Todo era una oscuridad. Una niebla. Una penumbra. Una ocuridad. Un despedirme del amor sin más remedio que aquella extraña soledad. Una niebla del tiempo. Una penumbra de la vida. Una oscuridad. Sólo una oscuridad y mil silencios de ecos lejanos escondidos entre las horas… entre aquellas horas en que no había más que un vacío y yo dentro de aquella especie de despedida de todos mis sueños.

Sólo al final del túnel vi el lejano y leve resplandor de una luz fugaz; como si una estrella hubiese aparecido para decir que más allá de la niebla, la penumbra y la oscuridad aún estaba la esperanza del último sueño. Un leve resplandor que mantenía su luz encendida para que no me hundiese en el vacío.

Ya no pude soportar más la niebla. Ya no pude soportar más la penumbra. Ya no pude soportar más la oscuridad.

– ¡¡¡Soy yo y estoy aquí!!!.

Y a mí que nadie me había querido regalar una caricia.
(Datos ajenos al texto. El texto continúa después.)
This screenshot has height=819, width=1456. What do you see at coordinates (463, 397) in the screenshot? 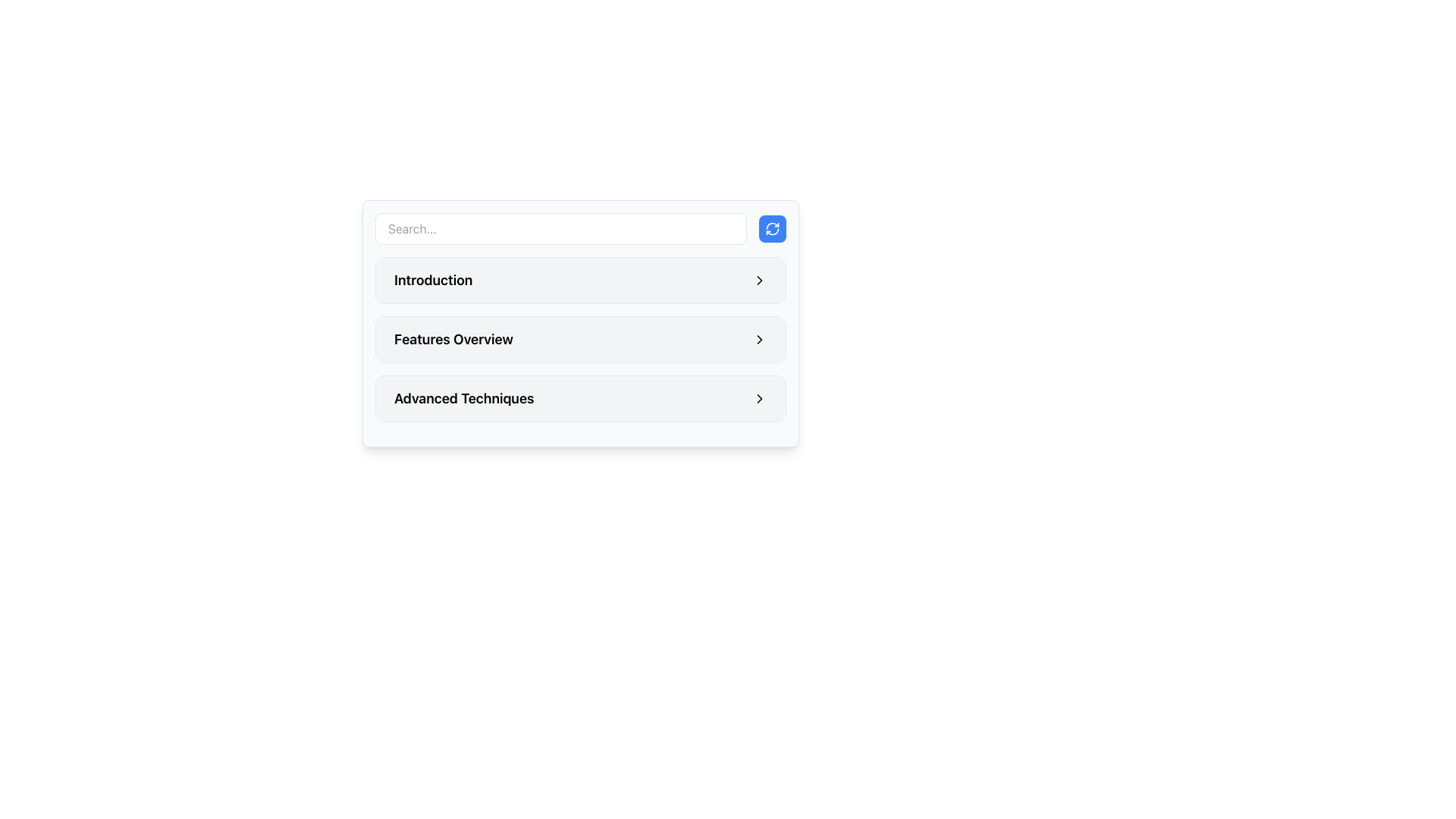
I see `the Text Label indicating a subsection` at bounding box center [463, 397].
A mí que nadie me acarició jamás… ¡me explotaron todos los sueños de mi fantasía en un profundo estallido cuando su mano acarició mi rostro!.

Soñé. Soñé que sólo era uno más de mis pasados sueños. Pero no fue así. La luz se hizo intensa y brilló la estrella más lejana… la más inalcanzable… y extendí mi sueño final y a mí que nadie me había querido regalar una caricia se me hizo vida nueva todo aquel estallido de mi fantasía porque era verdad que ella estaba presente y me había regalado aquello que nadie me había querido regalar. Una suave caricia.
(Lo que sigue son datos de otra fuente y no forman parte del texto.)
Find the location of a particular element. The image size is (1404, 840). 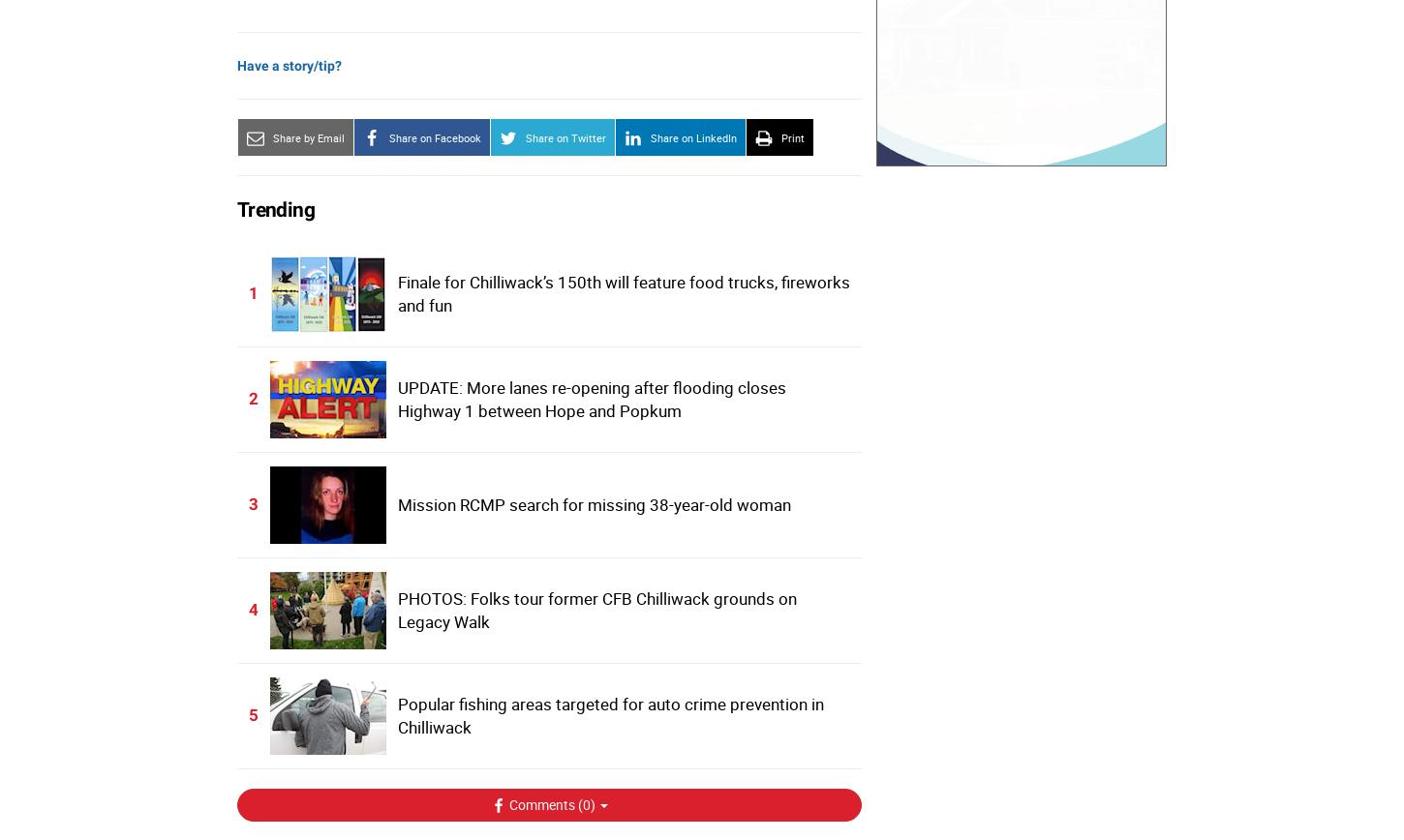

Y apréndí, en medio de la niebla, en medio de la penumbra y en medio de la oscuridad, que su nombre era la L de la Luz… la I de la Inocencia… la L de la Libertad… la I de la Intensidad… la A de la Aproximación… la N de la Niñez… la A del Amor. Y me quedé profundamente dormido hasta que los pájaros de su mirada me hicieron despertar cuando el alba renació con todo por delante para vivir.